Jueves, 14 de enero, por la tarde.
―¡Está pasando una excavadora por la calle del súper del barrio! ¡La
están limpiando ya! ―exclamó Ana cuando llegó a casa después de hacer un
recorrido bastante penoso en busca de pan.
―¡Qué bien! Y qué rapidez, hace solo una semana que empezó a nevar ―contestó
Manuel con sorna y remarcando la palabra “solo” ―. Esto es gestionar bien una
crisis, sí señor. Por lo menos ya podremos comer fruta fresca y no solo
congelados.
Las magras provisiones que pudieron conseguir el día de la excursión a
través de la nieve ya se estaban empezando a acabar ―al tener que llevarlas
sobre sus espaldas no pudieron abastecerse de mucha cantidad―. Pero, ahora, saber
que se podrían proveer al lado de casa era un alivio que venía distender una
situación cada vez más penosa y más kafkiana.
Viernes, 22 de enero
―¡Ohh, ya no hay nieve! ―dijo Santi mirando por la ventana.
Hacía dos semanas de la gran nevada y durante ese tiempo la nieve había
permanecido en parques y jardines, además de en muchas aceras y calzadas del
barrio, pero ese día había amanecido completamente limpio todo.
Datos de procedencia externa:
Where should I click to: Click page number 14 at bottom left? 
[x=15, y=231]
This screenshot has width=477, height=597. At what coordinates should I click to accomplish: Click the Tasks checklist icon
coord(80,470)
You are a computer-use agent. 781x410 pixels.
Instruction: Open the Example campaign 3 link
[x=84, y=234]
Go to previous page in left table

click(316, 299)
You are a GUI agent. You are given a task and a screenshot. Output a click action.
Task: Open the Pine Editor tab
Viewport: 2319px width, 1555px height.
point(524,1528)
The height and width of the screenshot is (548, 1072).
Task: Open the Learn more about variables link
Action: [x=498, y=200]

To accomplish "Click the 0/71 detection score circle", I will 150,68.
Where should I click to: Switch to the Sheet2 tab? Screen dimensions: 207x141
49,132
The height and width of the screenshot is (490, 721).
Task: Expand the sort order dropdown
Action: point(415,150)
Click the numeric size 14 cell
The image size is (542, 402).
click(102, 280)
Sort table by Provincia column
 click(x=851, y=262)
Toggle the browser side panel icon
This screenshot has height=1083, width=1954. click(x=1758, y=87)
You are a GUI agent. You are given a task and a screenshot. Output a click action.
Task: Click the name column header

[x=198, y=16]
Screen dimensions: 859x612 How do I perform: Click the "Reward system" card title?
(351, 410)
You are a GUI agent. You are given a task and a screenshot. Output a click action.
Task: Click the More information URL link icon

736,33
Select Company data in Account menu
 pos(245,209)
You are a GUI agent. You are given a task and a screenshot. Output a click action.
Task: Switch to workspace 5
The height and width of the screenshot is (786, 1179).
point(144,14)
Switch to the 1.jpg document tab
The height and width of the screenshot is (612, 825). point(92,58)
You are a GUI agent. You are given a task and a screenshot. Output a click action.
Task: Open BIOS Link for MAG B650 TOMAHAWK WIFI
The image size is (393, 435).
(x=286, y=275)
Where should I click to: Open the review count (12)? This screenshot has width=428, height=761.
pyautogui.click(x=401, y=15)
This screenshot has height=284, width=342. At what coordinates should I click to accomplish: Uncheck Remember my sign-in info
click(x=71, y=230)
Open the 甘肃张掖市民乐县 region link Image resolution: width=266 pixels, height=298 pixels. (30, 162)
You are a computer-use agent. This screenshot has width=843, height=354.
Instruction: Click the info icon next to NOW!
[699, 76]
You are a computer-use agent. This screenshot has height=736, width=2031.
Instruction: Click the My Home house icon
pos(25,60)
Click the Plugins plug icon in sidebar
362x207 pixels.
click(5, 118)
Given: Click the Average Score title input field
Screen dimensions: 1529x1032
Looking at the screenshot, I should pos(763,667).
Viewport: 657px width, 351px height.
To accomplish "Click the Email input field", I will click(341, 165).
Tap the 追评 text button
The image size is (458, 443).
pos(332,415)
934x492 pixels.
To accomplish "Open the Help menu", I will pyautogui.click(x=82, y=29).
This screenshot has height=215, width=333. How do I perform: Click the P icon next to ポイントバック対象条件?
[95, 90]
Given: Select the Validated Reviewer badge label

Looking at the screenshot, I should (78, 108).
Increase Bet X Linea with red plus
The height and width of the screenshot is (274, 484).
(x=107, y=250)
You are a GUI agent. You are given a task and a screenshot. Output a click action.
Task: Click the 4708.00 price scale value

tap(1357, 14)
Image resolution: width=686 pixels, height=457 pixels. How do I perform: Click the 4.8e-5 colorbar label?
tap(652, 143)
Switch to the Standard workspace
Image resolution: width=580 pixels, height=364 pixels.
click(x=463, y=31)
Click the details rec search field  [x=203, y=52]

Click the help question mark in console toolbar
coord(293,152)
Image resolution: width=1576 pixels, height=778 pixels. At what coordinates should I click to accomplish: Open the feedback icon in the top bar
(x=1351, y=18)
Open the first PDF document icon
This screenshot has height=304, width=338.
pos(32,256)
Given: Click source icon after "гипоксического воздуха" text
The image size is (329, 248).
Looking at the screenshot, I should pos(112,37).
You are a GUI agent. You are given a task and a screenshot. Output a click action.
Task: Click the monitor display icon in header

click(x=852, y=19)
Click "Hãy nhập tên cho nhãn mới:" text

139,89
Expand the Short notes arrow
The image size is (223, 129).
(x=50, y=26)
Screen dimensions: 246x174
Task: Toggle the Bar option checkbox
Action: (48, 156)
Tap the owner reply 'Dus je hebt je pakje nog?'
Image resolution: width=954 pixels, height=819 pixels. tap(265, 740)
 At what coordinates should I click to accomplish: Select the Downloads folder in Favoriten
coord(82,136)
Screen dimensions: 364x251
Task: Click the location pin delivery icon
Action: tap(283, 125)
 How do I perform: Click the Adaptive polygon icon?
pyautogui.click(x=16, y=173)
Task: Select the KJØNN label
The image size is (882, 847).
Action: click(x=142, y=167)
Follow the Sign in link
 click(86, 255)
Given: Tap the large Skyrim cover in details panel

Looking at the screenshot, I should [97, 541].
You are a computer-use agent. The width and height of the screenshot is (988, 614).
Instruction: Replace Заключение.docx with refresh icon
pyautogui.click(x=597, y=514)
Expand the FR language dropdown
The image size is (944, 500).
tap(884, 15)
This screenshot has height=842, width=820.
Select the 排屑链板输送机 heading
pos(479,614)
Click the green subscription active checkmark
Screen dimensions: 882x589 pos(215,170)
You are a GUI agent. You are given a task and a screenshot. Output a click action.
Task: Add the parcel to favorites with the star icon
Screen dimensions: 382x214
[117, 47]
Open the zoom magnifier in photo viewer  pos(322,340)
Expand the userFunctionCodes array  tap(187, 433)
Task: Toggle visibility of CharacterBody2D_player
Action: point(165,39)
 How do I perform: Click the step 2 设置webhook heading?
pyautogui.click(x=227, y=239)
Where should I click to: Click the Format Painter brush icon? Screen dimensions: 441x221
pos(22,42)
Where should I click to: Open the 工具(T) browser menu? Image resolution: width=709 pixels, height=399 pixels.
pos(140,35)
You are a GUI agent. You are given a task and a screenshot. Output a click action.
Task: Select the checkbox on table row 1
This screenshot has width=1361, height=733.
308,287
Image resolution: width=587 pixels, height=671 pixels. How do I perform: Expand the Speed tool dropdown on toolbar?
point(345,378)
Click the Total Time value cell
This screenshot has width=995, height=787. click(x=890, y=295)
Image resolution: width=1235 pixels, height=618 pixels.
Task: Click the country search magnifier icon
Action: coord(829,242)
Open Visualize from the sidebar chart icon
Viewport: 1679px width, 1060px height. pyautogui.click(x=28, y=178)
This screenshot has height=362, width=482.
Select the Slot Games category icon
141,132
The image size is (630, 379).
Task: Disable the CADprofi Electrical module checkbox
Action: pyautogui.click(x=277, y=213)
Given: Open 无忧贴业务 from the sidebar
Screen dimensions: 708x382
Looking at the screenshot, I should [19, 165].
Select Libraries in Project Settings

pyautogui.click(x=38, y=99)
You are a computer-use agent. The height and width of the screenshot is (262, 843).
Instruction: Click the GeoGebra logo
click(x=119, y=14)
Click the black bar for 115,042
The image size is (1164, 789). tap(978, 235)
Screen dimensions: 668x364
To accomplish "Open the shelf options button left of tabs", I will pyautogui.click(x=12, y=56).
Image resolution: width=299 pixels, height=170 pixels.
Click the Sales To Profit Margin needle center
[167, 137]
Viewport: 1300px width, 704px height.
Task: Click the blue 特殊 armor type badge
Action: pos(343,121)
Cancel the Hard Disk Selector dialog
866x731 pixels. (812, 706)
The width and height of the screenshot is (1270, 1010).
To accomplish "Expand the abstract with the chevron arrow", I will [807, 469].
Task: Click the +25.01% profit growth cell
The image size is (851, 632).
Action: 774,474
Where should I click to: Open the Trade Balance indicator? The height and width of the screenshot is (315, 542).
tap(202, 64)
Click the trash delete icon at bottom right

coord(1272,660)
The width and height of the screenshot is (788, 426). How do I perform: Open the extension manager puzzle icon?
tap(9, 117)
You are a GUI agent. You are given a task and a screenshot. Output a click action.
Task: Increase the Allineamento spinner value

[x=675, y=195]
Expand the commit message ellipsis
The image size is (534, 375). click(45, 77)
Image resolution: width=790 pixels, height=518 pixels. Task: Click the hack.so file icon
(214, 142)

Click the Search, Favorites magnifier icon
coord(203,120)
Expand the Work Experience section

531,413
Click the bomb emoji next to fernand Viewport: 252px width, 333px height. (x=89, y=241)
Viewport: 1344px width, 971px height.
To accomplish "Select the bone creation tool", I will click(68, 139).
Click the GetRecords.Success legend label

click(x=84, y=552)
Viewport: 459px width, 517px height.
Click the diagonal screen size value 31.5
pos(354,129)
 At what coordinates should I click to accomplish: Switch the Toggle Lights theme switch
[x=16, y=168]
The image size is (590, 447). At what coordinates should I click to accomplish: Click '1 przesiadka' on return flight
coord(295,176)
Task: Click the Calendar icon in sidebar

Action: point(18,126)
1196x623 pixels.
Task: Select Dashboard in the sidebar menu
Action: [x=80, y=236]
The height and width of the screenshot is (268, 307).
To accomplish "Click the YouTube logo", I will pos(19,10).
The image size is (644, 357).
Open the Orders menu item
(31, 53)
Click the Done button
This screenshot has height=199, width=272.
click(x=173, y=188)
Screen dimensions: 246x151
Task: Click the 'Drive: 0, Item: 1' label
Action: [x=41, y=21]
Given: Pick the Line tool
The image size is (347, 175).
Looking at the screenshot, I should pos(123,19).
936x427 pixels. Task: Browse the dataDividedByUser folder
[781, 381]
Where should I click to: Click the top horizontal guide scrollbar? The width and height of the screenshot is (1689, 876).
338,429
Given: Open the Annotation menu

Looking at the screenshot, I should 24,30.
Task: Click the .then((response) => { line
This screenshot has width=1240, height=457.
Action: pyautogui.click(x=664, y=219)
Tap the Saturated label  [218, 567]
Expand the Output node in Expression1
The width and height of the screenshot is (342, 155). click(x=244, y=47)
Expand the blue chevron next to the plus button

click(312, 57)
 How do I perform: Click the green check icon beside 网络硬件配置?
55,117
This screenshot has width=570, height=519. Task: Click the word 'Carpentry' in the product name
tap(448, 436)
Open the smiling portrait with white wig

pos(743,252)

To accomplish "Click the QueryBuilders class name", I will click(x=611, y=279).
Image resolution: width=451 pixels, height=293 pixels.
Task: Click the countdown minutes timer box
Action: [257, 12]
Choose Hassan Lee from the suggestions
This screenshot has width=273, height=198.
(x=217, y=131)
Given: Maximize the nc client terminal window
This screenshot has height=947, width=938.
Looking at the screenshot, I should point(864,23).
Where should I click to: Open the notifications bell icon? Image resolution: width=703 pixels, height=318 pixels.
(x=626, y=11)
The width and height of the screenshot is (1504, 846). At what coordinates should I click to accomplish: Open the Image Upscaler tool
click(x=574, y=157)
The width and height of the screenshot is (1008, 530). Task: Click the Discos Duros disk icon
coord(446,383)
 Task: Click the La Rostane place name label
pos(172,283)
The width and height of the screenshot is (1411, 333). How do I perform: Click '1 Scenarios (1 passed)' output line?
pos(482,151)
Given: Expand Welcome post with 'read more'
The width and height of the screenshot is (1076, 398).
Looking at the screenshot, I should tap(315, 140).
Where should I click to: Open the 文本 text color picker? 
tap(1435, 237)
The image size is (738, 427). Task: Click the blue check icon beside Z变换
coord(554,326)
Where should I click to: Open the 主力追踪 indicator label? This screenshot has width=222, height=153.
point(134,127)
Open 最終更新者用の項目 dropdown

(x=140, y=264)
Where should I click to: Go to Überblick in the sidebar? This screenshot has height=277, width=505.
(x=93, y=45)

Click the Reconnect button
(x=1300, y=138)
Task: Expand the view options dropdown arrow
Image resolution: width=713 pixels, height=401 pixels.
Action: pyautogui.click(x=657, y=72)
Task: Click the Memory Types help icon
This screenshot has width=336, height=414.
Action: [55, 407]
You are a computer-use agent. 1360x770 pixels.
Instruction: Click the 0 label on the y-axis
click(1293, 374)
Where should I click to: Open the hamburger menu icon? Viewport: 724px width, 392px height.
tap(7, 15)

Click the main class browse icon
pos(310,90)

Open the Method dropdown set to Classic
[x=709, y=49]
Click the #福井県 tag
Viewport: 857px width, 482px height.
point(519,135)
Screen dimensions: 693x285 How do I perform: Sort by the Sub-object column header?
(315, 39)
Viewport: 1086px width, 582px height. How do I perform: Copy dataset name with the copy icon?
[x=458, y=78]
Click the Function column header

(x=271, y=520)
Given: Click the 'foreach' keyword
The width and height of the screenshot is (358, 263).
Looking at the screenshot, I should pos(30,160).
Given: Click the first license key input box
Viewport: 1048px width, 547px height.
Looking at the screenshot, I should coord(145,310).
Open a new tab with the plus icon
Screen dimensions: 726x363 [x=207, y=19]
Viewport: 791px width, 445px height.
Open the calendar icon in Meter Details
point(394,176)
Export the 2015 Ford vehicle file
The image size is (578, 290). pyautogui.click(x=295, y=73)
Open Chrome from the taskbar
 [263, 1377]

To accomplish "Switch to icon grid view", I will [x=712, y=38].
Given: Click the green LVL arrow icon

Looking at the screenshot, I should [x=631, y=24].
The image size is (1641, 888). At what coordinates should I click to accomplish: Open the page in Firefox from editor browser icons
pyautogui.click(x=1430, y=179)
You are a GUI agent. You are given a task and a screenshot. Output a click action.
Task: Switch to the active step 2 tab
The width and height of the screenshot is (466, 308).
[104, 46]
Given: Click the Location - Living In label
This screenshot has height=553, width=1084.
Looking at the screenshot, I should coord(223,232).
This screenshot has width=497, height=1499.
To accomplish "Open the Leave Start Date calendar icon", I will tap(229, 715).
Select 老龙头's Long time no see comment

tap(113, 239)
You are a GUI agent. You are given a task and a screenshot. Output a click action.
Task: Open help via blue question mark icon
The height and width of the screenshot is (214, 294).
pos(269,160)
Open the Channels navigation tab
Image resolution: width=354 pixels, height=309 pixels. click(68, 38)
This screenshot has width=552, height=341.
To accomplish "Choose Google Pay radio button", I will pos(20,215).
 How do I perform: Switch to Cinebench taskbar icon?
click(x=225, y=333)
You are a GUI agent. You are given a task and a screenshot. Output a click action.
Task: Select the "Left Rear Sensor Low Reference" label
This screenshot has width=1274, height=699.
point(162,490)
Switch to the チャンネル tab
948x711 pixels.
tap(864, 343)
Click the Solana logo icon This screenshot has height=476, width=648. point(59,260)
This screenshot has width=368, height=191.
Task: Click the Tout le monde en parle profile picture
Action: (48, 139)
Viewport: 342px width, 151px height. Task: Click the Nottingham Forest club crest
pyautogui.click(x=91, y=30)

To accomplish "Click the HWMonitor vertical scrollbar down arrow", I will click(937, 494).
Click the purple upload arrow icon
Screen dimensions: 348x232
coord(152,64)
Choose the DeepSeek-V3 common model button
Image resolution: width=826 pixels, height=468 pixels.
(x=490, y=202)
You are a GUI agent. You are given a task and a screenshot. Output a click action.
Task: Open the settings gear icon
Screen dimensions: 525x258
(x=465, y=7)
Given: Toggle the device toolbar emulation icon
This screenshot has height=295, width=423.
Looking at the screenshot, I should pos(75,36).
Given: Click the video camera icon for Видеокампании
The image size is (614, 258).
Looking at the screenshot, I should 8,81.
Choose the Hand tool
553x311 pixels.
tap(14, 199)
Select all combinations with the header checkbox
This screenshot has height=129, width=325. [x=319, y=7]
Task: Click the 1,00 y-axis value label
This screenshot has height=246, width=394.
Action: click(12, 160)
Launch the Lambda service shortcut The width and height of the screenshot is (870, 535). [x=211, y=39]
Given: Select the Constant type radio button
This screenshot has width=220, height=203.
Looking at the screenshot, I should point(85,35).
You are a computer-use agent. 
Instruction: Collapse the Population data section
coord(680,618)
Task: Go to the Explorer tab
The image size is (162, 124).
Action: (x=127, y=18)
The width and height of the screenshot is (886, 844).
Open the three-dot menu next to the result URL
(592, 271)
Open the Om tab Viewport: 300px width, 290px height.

―¿Han pasado los de la limpieza esta noche? ―dijo Manuel sorprendido
mirando junto a su hijo por la ventana.
―Lo que ha pasado ha sido una borrasca, ha estado lloviendo toda la
noche y se ha llevado la nieve.
Llevaba lloviendo con intermitencia desde el día anterior, pero esa
noche las precipitaciones habían sido algo más intensas y duraderas, y al fin
la nieve se había marchado.
―La meteorología nos trajo la nieve y la meteorología nos la quitó
―respondió Manuel en plan filosófico.
―Menos mal, porque si tenemos que esperar a que se la llevara el ayuntamiento
tenemos nieve hasta el próximo verano ―contraatacó Ana en plan crítico―. Supongo
que ahora habrá que esperar a que llegue un huracán para que se lleve los
restos de árboles caídos y ramas.
Tras las palabras de Ana, una fuerte ráfaga de viento hizo vibrar violentamente
el abeto que se veía desde la ventana. El día venía limpio de nieve y con mucho
aire.
―Ana, mejor no digas nada, ¿vale? No tientes a la suerte, que ya vamos
bien servidos de fenómenos naturales extremos ―le comentó un temeroso Manuel
recordando que la madrugada anterior una gran bola de fuego atravesó el cielo
de la ciudad.
Como el viento arreciaba, Manuel decidió bajar la persiana y mirando a
su mujer le dijo:
―Oye, Ana, ¿tú conoces a alguna santera que sepa quitar el mal de ojo?